嘀嗒,嘀嗒。
電流,呼吸,身旁的竊竊私語。
工具碰撞在盒子里,樓外重復播報的喇叭未停,警笛和無數人潮浪一樣撲打過來。
住戶撤離中被意外砸碎的玻璃嶙峋掛在臺框邊,搖搖欲墜地勾擦著鐵灰欄桿。警用直升機卷旋的冷風擠進來,他咬住煙卷,腦袋偏了偏。
爆'炸物旁可不能點明火,萩原研二心想。要是讓小陣平知道,肯定會被罵的揍一頓也說不定。
副隊收回通訊器,和周圍人打了幾個手勢,尤其看向萩原“這棟公寓的居民已經全都避難去了。”
厚盾同時變動,嚴實地遮擋住肉身。
“知道了。”萩原研二裝好煙,輕松地笑“那我們呢,就可以慢慢來了。”
第二現場的拆彈全權交由萩原研二負責。他本該穿上厚重的防爆服,現在就不至于在防爆盾和炸彈間顯得太單薄,以至于像隨風就能胡亂掃去的灰鳥或霧。
但他沒有。
防爆服太沉悶,既影響速度也影響精細,萩原研二一向能不穿就不穿。之前被松田逮到時,那家伙也不是沒罵過,但爆處班里不穿防爆服的前輩都大有人在,也就不了了之。畢竟兩人早就對萩原的懶散心有靈犀,這可是連畢業當日都能遲到迷路的家伙。
萩原研二的笑容更明顯。他呼出一口氣,肩頸在活動中舒展,就這樣打開了炸彈外殼,微微掃視。
構造還算簡單,但很多關鍵導線都是互相錯亂倒換的,如同蛛網織纏的陷阱,充斥叫囂的惡意。這瞞不過萩原研二,他有著洞若觀火的一對眼瞳,從小就出奇敏銳。
這次跟上來的警官里有爆'炸物處理班的實習生。雖說萩原工齡不比他們長多少,但總歸技術上超出一截,能不客氣地稱句老師或前輩。
萩原研二處理著最簡單的步驟,一邊微側眸,叫了幾個名字。
“看到這個炸彈有什么思路”
實習生們有些緊張。他們也才初出茅廬,努力審視著這個貨真價實的爆'炸物,部分腦袋被塞滿了血肉和火光,部分勉強把名詞串成鏈,部分小心翼翼地繞開絕大多數陷阱,部分銳利直言,水平在實戰中參差不一。

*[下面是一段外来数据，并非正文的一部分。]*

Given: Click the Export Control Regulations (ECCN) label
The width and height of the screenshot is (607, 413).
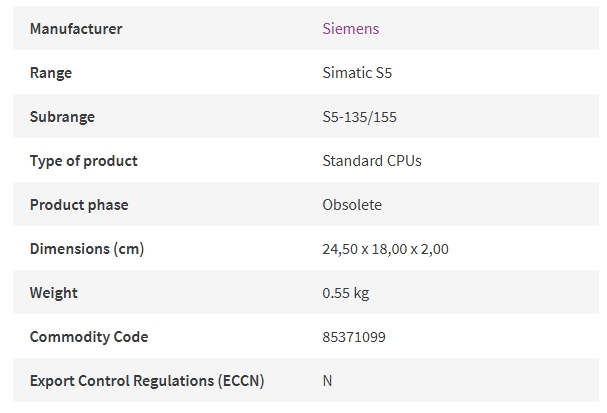Looking at the screenshot, I should pyautogui.click(x=147, y=381).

萩原研二沒有發表評價,頷首間笑容微斂,專注而鎮定。他估算著什么,視線滑過腕表,順勢停下動作講解起來
“注意這里要先把感光引'爆裝置換成光電管,再把水銀汞柱接到白色管線”
手機振鈴如期而至。比想象中要快,他挑眉,接起時慢悠悠稱呼姓氏。
“松田啊,有什么事嗎”
這在他們間快成種揶揄了。起初是松田對“小陣平”這樣黏黏糊糊的稱呼打出反對牌,申訴理由為“不具警察氣勢”。
的確,他那樣張冷面,平日走到大街還會被誤認為社團老大,在職業服裝中裹得比海溝還深重,只消瞪眼就能唬得流氓混混跪地求饒。
但若是在他瞪人時,身邊悠悠傳來聲“小陣平”,海溝頓時降成戲魚弄蝦的細流。流氓混混唾他聲小白臉萩原認為是挺白的還差不多。
十六年后遲來的面子問題被警官大人掛上心,萩原也只好舉手投降。